A Lei de Orçamento do Estado 2020 foi publicada já no decorrer desta pandemia. No seu artigo 270 pode ler-se “Em 2020, o Governo confere prioridade à implementação do plano nacional de saúde mental, nomeadamente mediante:
a) O funcionamento de equipas de saúde mental comunitárias de adultos, de infância e adolescência, em sistemas locais de saúde mental de cada uma das cinco administrações regionais de saúde, com a implementação de programas de prevenção e tratamento da ansiedade e depressão;
b) A instalação de respostas de internamento de psiquiatria e saúde mental nos hospitais de agudos que ainda não dispõem desta valência;
c) A dispensa gratuita de fármacos antipsicóticos nas consultas de especialidade hospitalar em termos a regulamentar ou, se for o caso, de medicina geral e familiar;
d) A oferta de cuidados continuados integrados de saúde mental em todas as regiões de saúde;
e) A requalificação da Unidade de Psiquiatria Forense do Hospital Sobral Cid do Centro Hospitalar e Universitário de Coimbra, E.P.E.”
Também na Lei 3/2020, de 31 de março, “Grandes Opções do Plano para 2020”, a saúde mental é referida quatro vezes, com orientações relativas à “prestação dos cuidados de saúde nos Estabelecimentos Prisionais e Centros Educativos”, ao “acesso a cuidados de saúde da população reclusa, designadamente ao nível da saúde mental”, ao incentivo à “criação de projetos-piloto que tragam novas formas de dar resposta aos cuidados continuados, paliativos, de saúde mental, privilegiando a resposta em prestação de cuidados no domicílio” e à criação de “equipas de saúde mental comunitárias junto das Administrações Regionais de Saúde”.
O caminho apontado parece o certo e o necessário, agora ainda mais que anteriormente. Tornar estas determinações uma realidade, aumentar os recursos humanos nesta área – mas também desenvolver estratégias concertadas de resposta nos diferentes níveis de cuidados, o aumento absoluto do número de nada servirá se tal não for feito – e investir de forma determinada na literacia em saúde mental são, do nosso ponto de vista, as grandes linhas de desenvolvimento em que deveremos apostar. Repensar o modelo de financiamento da saúde mental e fazer um investimento real na investigação aplicada nesta área constituem outros dois aspetos que deverão ser investidos.
A saúde mental no SNS fez das “tripas coração “para dar uma resposta, mas precisa de mais para fazer mais e ainda melhor. Mais que continuar-se apenas a estudar transversalmente se as pessoas reportam mais ou menos problemas de saúde mental, e a cultivar uma ideia de fragilidade global na organização das respostas às necessidades, temos de cerrar fileiras e avançar para soluções.
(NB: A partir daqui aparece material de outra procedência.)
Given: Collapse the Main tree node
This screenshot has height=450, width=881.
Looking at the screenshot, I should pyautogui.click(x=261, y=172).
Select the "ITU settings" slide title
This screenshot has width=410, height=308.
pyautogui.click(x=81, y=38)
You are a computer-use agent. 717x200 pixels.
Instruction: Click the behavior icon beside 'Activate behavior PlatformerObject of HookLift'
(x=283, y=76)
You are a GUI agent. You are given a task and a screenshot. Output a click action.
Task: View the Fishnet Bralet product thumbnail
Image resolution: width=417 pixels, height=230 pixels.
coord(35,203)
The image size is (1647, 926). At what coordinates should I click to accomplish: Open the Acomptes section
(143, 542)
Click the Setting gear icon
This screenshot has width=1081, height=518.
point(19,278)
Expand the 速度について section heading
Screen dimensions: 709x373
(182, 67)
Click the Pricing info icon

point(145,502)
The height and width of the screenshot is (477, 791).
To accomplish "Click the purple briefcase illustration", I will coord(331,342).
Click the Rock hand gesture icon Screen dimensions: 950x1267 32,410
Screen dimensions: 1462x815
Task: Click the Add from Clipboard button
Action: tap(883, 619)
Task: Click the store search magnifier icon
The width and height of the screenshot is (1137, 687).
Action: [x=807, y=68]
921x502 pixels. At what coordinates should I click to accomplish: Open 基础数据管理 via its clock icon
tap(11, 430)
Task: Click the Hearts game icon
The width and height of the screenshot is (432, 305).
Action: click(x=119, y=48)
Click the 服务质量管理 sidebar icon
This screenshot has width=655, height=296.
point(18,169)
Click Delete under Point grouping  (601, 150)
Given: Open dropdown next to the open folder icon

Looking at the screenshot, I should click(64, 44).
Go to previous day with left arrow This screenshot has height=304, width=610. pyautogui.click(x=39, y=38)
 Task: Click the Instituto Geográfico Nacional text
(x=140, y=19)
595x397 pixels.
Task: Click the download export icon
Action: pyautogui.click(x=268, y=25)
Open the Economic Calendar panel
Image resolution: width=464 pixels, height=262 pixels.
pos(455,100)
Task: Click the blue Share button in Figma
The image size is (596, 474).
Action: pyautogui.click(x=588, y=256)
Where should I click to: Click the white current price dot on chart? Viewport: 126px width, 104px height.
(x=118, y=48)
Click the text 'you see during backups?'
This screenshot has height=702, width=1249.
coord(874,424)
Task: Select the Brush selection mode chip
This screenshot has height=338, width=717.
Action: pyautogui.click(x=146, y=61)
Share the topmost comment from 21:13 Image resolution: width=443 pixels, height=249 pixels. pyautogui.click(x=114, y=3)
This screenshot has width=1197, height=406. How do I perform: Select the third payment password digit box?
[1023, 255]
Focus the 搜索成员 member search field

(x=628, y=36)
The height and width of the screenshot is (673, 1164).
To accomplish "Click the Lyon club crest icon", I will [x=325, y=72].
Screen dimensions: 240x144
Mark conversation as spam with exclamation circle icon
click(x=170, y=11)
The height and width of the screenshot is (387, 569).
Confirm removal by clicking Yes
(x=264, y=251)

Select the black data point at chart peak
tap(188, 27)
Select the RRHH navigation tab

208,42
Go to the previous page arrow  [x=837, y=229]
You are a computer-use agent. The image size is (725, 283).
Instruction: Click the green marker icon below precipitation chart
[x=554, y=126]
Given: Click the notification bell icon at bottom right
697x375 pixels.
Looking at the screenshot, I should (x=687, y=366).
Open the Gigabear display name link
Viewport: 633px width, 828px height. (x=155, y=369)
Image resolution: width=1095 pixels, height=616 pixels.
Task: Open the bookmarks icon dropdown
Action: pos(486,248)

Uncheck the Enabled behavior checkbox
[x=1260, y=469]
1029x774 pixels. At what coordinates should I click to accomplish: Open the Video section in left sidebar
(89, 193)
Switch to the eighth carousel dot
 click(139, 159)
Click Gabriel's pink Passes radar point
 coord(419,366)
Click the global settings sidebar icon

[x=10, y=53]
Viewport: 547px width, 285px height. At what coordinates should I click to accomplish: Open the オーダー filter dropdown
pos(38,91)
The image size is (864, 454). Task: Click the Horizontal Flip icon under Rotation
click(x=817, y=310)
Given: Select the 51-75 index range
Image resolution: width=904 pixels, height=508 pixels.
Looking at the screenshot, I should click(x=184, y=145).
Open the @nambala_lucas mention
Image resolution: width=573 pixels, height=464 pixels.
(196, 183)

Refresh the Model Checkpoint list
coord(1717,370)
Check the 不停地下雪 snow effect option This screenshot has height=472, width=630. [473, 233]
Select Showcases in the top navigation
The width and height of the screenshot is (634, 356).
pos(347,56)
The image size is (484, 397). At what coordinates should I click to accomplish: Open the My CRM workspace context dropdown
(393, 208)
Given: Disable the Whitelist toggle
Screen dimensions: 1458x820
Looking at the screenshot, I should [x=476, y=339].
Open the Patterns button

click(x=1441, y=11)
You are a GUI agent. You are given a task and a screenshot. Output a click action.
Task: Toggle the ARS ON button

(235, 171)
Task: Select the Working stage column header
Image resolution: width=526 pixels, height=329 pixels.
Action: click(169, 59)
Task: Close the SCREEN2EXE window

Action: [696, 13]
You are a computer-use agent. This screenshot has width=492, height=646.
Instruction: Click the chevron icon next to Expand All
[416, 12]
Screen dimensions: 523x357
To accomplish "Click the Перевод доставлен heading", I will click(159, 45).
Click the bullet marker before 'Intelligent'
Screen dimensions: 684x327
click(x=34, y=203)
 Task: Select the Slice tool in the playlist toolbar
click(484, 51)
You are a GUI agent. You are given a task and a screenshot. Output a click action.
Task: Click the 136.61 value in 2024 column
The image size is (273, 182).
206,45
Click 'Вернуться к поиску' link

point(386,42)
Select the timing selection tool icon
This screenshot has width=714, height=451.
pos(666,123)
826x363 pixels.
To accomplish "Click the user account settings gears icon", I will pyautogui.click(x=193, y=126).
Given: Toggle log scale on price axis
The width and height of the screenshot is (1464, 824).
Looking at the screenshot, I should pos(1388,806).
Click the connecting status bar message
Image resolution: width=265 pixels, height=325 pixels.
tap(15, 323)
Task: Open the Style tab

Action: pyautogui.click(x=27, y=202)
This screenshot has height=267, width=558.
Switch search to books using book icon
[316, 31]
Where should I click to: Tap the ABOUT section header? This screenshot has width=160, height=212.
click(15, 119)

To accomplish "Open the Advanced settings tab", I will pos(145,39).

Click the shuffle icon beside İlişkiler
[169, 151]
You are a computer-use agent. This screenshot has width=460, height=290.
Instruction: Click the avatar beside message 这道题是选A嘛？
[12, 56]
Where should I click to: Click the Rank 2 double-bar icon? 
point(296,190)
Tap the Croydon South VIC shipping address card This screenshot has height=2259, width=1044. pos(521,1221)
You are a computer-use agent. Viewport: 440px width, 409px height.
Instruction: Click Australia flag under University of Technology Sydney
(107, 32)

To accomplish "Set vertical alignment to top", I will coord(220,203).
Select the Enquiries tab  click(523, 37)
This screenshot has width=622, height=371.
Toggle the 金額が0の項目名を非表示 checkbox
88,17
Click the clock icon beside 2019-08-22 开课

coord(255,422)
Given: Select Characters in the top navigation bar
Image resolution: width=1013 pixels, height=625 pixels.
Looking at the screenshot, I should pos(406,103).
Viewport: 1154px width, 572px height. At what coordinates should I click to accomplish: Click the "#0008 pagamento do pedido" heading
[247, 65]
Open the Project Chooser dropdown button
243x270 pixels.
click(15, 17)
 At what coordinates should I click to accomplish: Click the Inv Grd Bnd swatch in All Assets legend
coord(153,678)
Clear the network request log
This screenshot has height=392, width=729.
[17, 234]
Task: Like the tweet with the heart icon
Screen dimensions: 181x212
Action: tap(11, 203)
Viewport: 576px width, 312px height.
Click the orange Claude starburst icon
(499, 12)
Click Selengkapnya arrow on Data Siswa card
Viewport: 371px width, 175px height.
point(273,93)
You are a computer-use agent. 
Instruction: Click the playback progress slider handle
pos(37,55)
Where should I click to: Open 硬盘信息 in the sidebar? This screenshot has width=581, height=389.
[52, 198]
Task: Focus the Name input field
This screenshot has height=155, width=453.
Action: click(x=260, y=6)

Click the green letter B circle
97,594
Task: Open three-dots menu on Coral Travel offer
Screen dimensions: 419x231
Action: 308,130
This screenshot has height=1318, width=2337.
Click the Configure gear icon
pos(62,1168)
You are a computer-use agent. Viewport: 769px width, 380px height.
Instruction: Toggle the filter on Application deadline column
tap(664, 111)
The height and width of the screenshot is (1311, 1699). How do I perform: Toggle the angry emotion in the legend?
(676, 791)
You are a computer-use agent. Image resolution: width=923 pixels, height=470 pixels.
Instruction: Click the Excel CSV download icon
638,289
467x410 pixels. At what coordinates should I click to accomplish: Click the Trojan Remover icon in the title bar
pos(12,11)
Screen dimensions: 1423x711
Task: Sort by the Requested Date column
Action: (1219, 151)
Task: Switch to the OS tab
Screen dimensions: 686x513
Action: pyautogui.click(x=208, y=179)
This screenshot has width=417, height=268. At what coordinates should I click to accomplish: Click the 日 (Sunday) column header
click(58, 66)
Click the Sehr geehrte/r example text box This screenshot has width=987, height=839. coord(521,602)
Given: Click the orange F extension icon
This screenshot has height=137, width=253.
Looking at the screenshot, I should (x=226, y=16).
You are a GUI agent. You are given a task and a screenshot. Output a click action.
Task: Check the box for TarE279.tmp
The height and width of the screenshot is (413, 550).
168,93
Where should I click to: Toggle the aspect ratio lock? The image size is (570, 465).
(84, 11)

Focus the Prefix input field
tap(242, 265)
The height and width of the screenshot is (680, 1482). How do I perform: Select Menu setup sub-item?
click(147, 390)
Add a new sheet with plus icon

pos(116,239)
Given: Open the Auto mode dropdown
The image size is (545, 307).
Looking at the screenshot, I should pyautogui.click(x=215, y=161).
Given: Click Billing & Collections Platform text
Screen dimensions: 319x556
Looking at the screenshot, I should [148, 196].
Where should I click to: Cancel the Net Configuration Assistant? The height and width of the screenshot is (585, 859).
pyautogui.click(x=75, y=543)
Não podemos esquecer nunca que os mais vulneráveis – os mais pobres, os desempregados, os velhos doentes, as crianças em risco, os doentes psiquiátricos graves – vão precisar de uma intervenção clínica integrada e transversal, só possível através do trabalho de equipas multiprofissionais bem treinadas.
Cada um se adapta como pode, a saúde mental no SNS precisa responder como deve.